# PROBLEM TO SOLVE
Only lines containing the string "computer" belong in the answer; find them in the records and copy them.

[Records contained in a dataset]
BEGIN
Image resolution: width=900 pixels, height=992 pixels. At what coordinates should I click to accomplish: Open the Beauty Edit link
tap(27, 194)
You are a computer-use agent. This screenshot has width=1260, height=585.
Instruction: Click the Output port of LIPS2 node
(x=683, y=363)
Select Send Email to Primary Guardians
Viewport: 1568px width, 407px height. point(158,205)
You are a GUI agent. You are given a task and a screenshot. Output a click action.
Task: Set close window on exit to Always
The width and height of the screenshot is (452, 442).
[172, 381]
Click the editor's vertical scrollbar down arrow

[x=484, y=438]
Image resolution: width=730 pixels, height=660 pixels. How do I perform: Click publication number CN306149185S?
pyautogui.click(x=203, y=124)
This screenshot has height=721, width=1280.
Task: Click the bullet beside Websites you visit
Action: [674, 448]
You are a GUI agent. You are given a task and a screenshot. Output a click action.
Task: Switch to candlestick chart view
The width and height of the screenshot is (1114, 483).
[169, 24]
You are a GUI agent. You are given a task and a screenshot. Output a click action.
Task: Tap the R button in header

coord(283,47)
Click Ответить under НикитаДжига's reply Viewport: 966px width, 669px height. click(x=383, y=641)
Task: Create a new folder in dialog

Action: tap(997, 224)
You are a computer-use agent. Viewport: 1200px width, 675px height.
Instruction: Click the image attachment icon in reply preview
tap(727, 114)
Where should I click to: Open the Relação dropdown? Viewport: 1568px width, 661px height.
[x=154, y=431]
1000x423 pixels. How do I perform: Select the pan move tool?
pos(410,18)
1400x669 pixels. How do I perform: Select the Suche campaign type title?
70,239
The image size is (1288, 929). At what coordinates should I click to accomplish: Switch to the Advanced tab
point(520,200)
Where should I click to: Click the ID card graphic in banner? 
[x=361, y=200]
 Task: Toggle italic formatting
END
# YOUR RESPONSE
You are a computer-use agent. This screenshot has width=1260, height=585.
You are a computer-use agent. Viewport: 1200px width, 675px height.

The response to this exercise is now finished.